Other companies have adopted take-back, not because they were coerced, but because they perceived a unique
opportunity. Dell operates take-back programs in 30 countries, accepts
equipment regardless of brand, refurbishes it when possible, and resells it in secondary markets. Hewlett-Packard has a fee-based, pompous-sounding program,
called Planet Partners, but it includes pickup of obsolete equipment. Additionally, HP will donate functional products
to charitable organizations.
So some good work is being done. Manufacturers are becoming more attentive to the long-term impact of their
products, and more accountable for their disposal. Ultimately, for legitimate wide-scale recycling to succeed, computer
manufacturers will have to resolve an inherent contradiction. On the one hand, no manufacturer wants to voluntarily
take full responsibility for its products, because, they claim, it will put them at a competitive disadvantage. Producers
agree that it will take legislation to compel the industry to be accountable. But on the other hand, industry vehemently
fights against any and all government regulations.
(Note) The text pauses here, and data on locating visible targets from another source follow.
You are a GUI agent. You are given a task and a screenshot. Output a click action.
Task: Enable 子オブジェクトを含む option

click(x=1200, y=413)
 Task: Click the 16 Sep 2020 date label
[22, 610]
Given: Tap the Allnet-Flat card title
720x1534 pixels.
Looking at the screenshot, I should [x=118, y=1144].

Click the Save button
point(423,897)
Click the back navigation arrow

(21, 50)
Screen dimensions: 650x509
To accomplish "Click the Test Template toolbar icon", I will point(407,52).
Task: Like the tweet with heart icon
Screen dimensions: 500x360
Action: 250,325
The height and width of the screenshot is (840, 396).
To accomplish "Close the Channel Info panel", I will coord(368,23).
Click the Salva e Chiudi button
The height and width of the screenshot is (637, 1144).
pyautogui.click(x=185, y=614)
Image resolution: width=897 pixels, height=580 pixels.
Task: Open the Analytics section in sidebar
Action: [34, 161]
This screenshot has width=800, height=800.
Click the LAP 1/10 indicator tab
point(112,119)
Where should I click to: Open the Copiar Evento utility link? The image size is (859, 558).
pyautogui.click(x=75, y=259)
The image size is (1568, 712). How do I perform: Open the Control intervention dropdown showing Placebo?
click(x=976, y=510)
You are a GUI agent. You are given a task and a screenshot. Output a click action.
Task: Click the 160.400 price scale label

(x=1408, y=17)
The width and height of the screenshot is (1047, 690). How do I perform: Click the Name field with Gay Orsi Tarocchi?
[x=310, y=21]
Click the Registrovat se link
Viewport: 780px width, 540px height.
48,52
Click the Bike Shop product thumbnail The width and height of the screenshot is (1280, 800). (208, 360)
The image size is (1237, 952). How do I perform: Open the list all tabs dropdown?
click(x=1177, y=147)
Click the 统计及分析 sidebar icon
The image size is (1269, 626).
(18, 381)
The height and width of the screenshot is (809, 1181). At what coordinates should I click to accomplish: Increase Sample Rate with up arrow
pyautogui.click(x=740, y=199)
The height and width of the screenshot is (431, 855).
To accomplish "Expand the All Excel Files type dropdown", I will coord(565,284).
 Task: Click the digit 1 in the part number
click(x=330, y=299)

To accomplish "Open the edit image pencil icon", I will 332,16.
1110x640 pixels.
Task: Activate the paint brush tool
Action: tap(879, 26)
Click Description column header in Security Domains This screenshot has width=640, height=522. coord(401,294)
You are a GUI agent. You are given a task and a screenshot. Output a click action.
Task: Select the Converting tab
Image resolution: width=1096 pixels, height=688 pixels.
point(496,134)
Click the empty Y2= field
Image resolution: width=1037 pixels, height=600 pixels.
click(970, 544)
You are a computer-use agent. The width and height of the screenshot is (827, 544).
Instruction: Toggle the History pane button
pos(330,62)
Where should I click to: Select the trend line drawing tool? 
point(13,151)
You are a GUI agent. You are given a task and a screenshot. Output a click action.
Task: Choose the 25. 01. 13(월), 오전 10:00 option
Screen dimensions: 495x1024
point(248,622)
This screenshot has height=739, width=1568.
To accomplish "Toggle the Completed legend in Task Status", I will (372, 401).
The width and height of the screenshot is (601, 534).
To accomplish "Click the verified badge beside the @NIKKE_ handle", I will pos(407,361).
Legislation, however, is having a positive impact. In Japan and Europe, some of the more toxic substances used in
electronics manufacturing have been banned altogether. As a consequence, several Japanese companies now produce
computer equipment without lead or brominated flame retardants.
Eliminating the need for costly and time-consuming detoxification not only has obvious environmental and health
advantages, but will relieve some of the pressure of unmanageable volumes suffered by recyclers, perhaps allowing
them to become more than glorified waste distribution centers.
As for the little girl in Guiyu, who can say? Perhaps someday her daughter may be seen playing in a meadow full of
flowers near a river that runs clear.